What the task asks ->
Copy the material verbatim, from the line with "Zoom out of the map" up to and including the line with "[x=751, y=747]", leaving the pictures out of your answer.

Material for this exercise ->
╔══

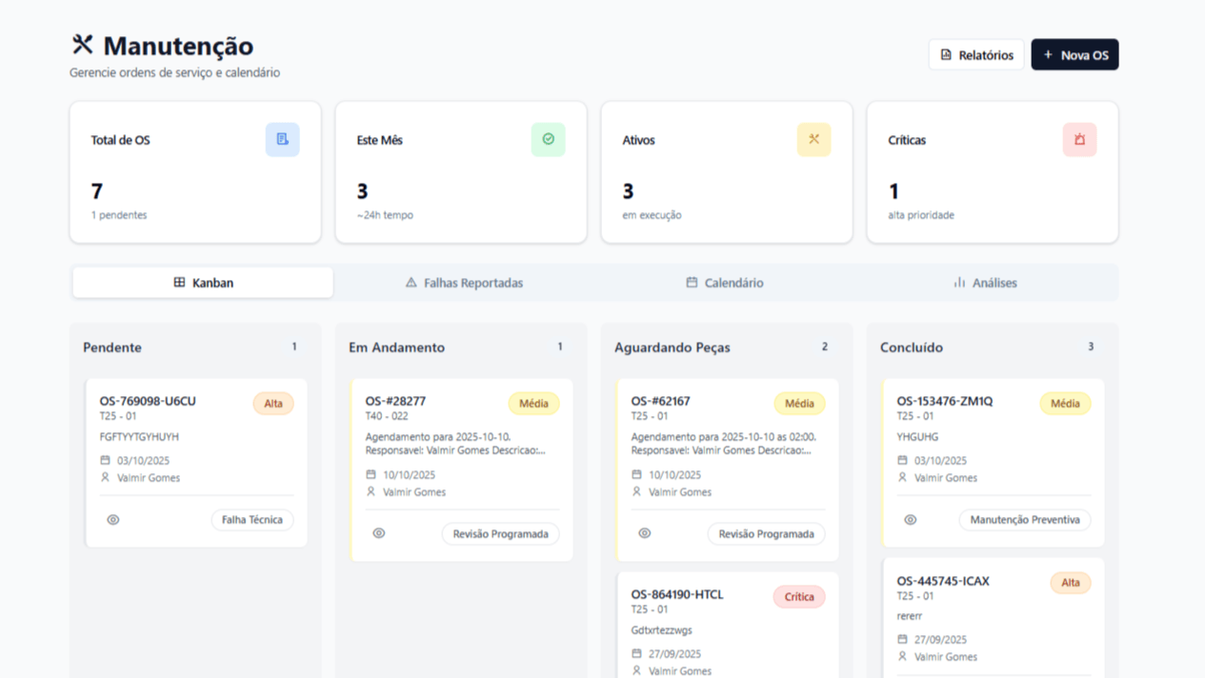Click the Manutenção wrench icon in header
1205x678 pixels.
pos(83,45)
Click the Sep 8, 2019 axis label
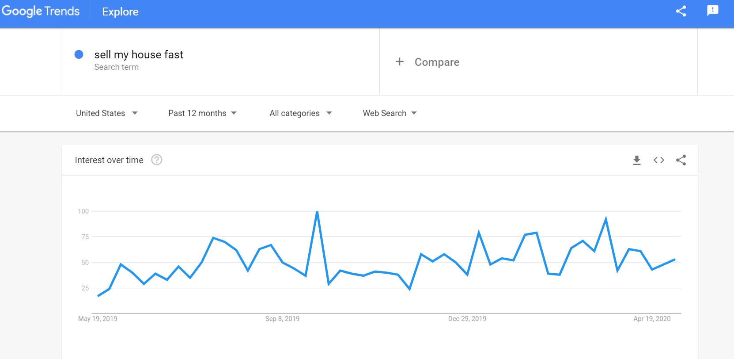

╚══
╔══

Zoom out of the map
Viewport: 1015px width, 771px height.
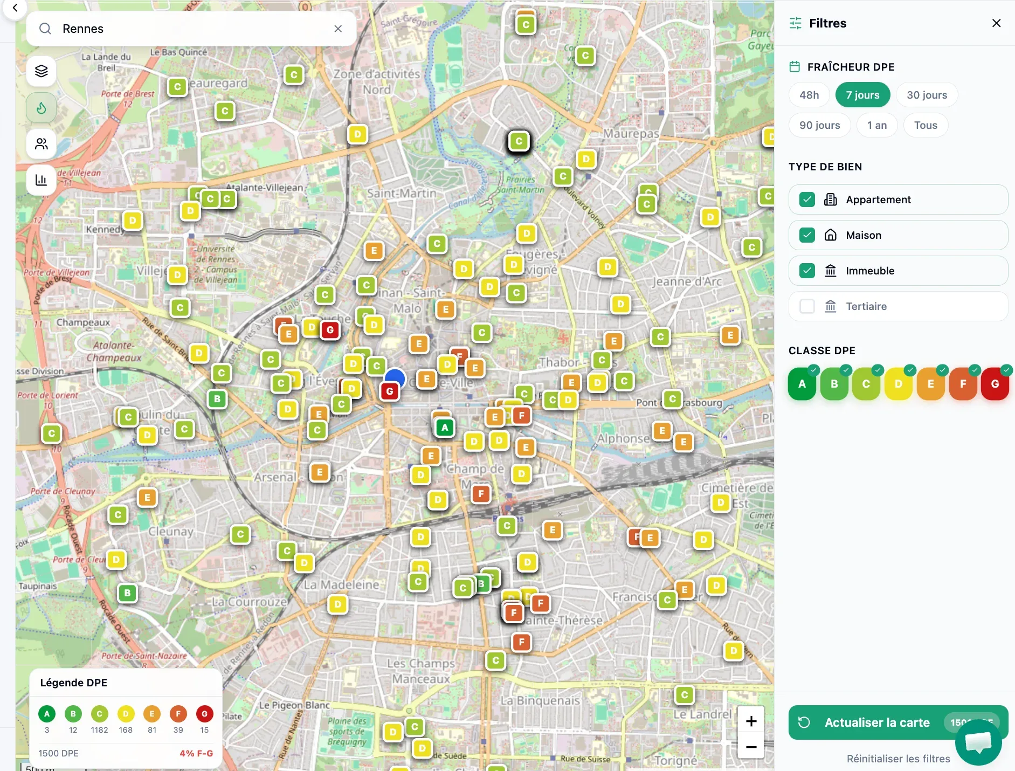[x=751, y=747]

╚══
╔══

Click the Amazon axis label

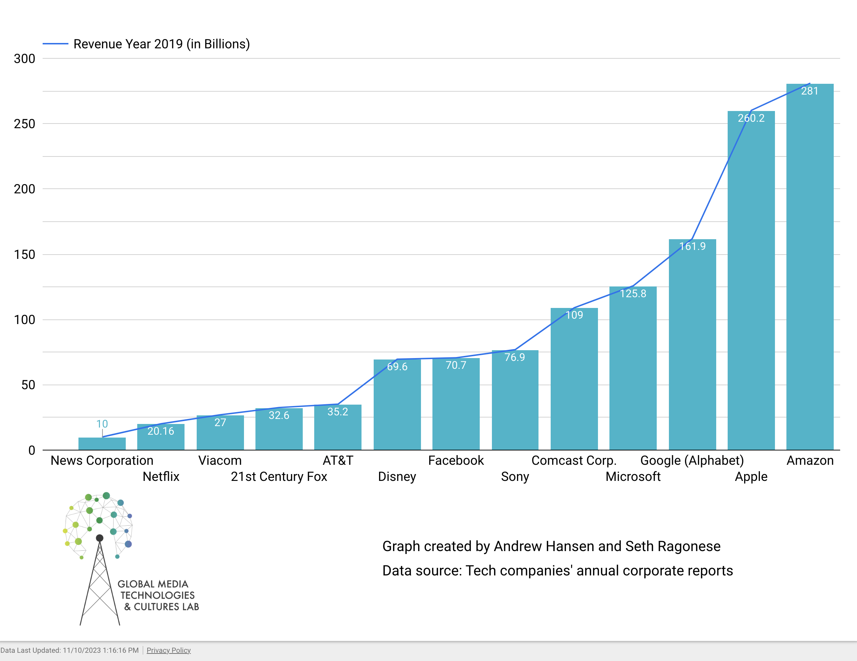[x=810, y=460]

╚══

Answer to this task ->
Zoom out of the map
Viewport: 1015px width, 771px height.
[x=751, y=747]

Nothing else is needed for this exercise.